Strengths of our study include the large sample size, with a number of stroke cases similar to that of studies on candidate genes in a recent meta-analysis,44 the genetic homogeneity of the populations, and the rigorous classification of stroke cases and controls. Even if longitudinal studies are better suited to assess predictivity with respect to case–control ones with a cross-sectional design, we tried to contrast this limitation by applying indices that have been adapted to this type of studies. Other major limitations of the GRS are that no interactions between single SNPs with other genetic variants and/or with other demographic or environmental factors were taken into account.
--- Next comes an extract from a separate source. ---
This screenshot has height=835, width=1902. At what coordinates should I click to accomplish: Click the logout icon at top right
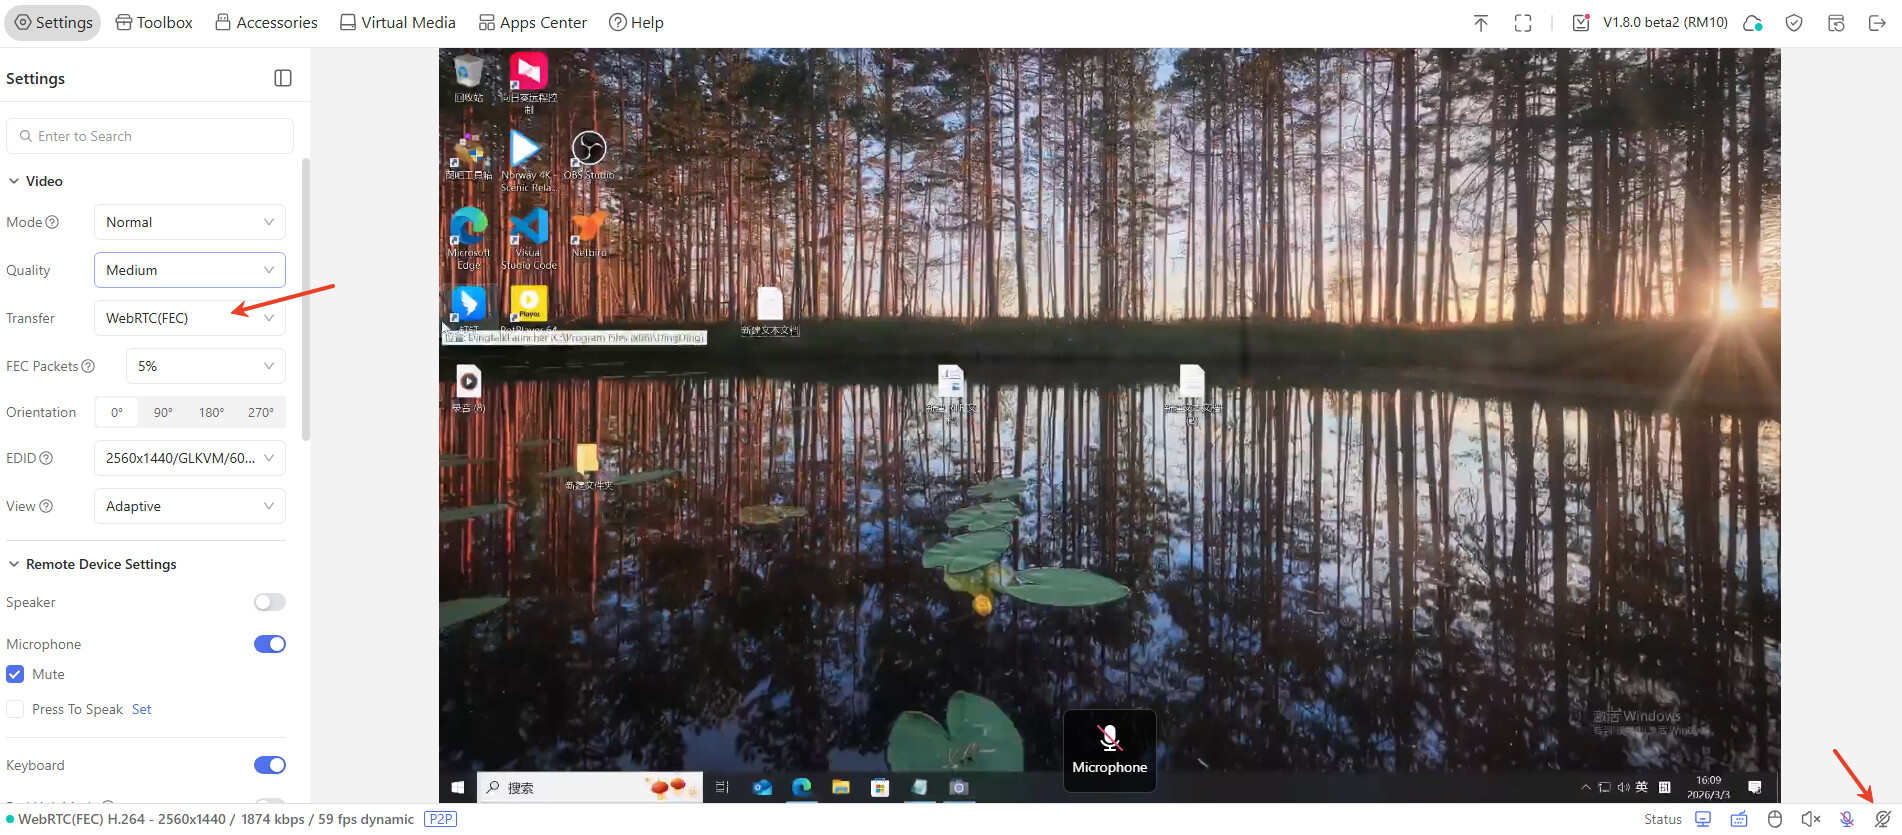click(x=1877, y=23)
The analysis of stroke subtypes is underpowered and was only possible to perform it on two samples. Furthermore, there is an overlap between nearly 300 stroke cases and controls in MDC (11% of the total sample) between the present study and the first study of the GRS,21 potentially overinflating the results. Finally, the effect of the GRS seems nonlinear, suggesting that the GRS we used, and especially the beta-coefficients derived from previous studies, could be non-optimal for a finer discrimination of stroke risk, at least in our samples.


In conclusion, we confirmed an independent association of a GRS with ischemic stroke in a case–control study. However, the low magnitude of the effect and the modest improvement in discrimination and reclassification indicate that the GRS, in its present form, is insufficient to add valuable information in the clinical setting. Larger genetic studies focusing on ischemic stroke subtypes could help clarify the pathophysiology of this worldwide burden disease. Further studies are needed to detect newer GRS, including well-validated SNPs along with rarer genetic variants, associated with stroke.